Now, to see every correlation/covariance matrix is positive semi-definite is simple: Let $R=E[\mathbf{x}\mathbf{x}^T]$ be a correlation matrix. Then, $R = R^T$ is easy to see, and $\mathbf{a}^T R \mathbf{a} = E[(\mathbf{a}^T \mathbf{x})^2] \geq 0$ so the Rayleigh quotient is non-negative for any non-zero $\mathbf{a}$ so $R$ is positive semi-definite.

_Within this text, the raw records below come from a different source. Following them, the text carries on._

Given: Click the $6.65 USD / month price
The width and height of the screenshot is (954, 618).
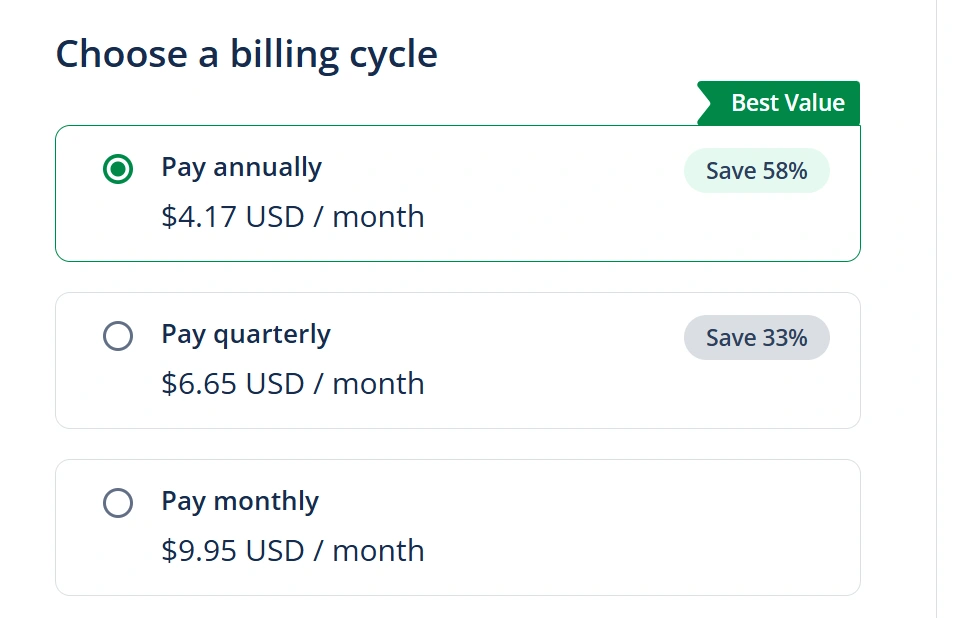Looking at the screenshot, I should (292, 384).
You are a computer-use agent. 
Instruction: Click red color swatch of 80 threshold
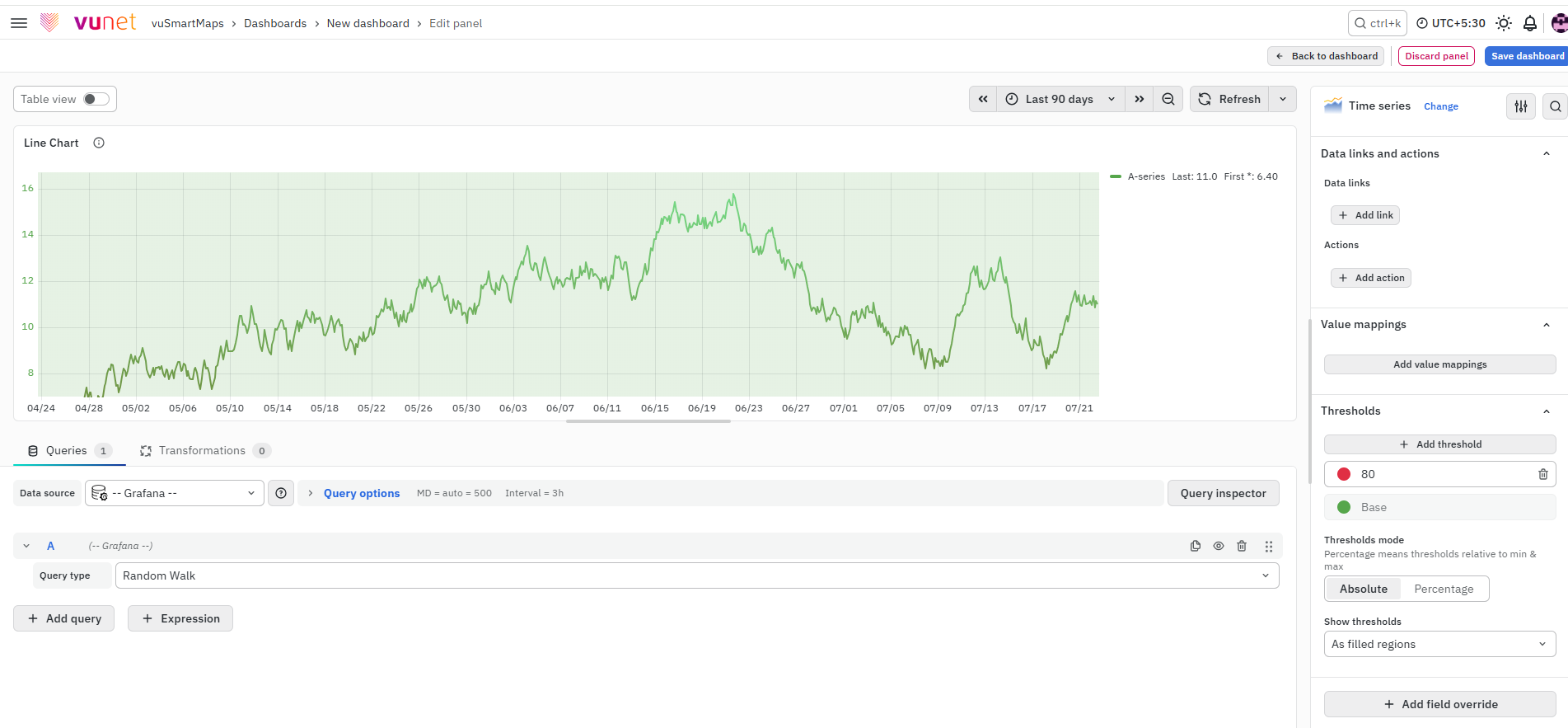pos(1344,474)
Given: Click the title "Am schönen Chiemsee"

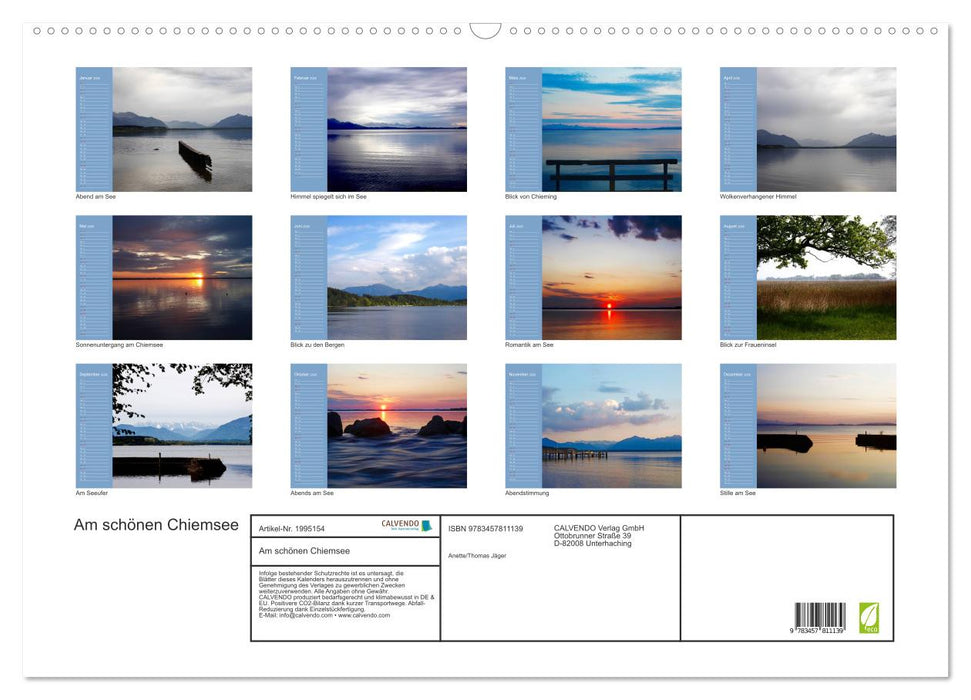Looking at the screenshot, I should 156,524.
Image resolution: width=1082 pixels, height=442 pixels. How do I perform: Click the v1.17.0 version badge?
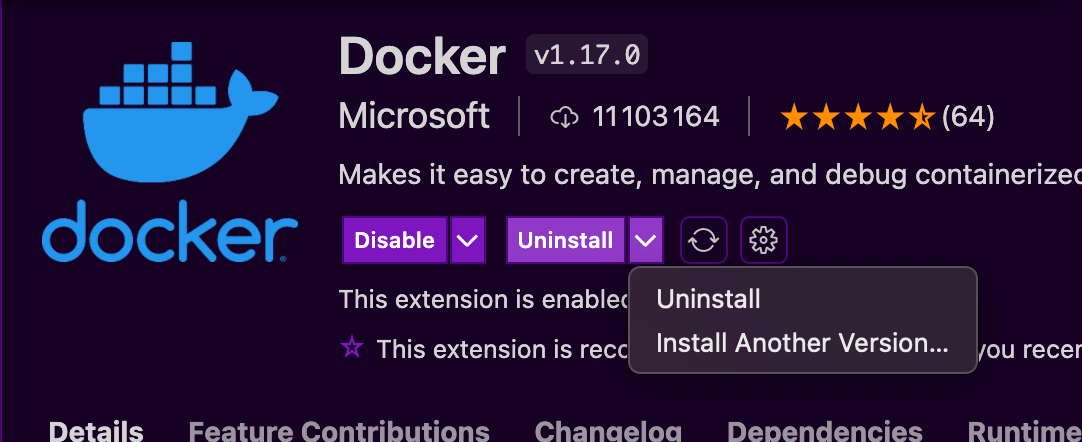coord(587,56)
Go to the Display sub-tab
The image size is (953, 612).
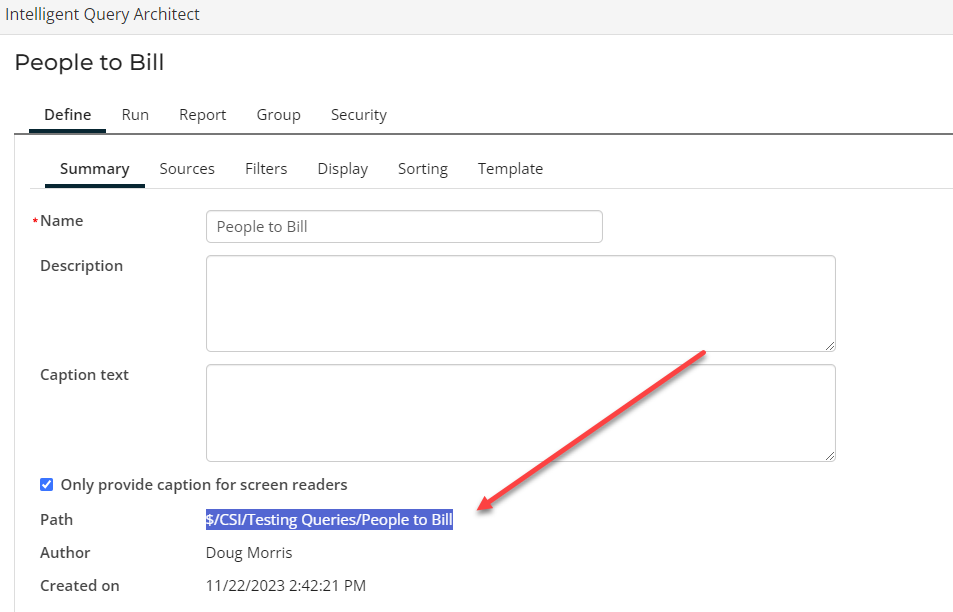[342, 169]
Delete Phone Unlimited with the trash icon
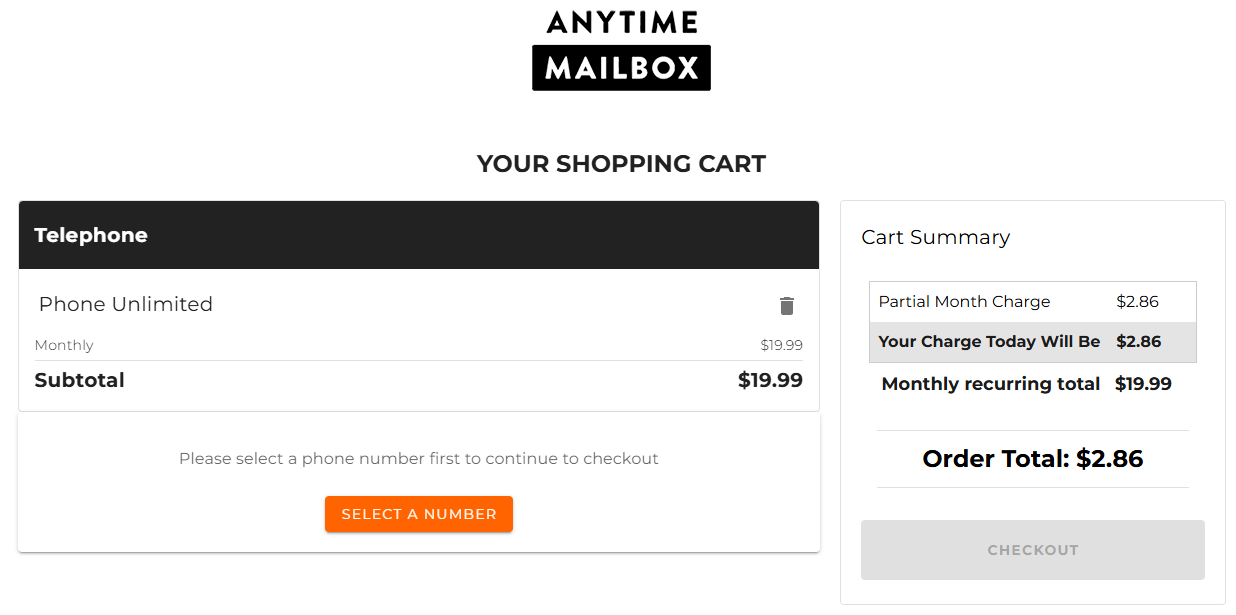Screen dimensions: 1236x615 (787, 306)
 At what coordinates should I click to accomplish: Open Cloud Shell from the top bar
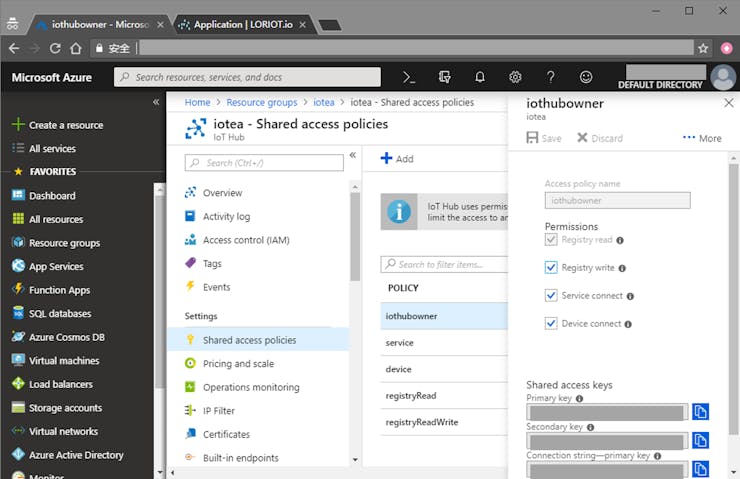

Now, noting that a symmetric matrix is positive semi-definite if and only if its eigenvalues are non-negative, we see that your original approach would work: calculate the characteristic polynomial, look at its roots to see if they are non-negative. Note that testing for positive definiteness is easy with Sylvester's Criterion (as mentioned in another answer's comment; a matrix is positive definite if and only if the principal minors all have positive determinant); there are extensions for semidefinite (all minors have non-negative determinant), but you have to check $2^n$ minors in this case, versus just $n$ for positive definite.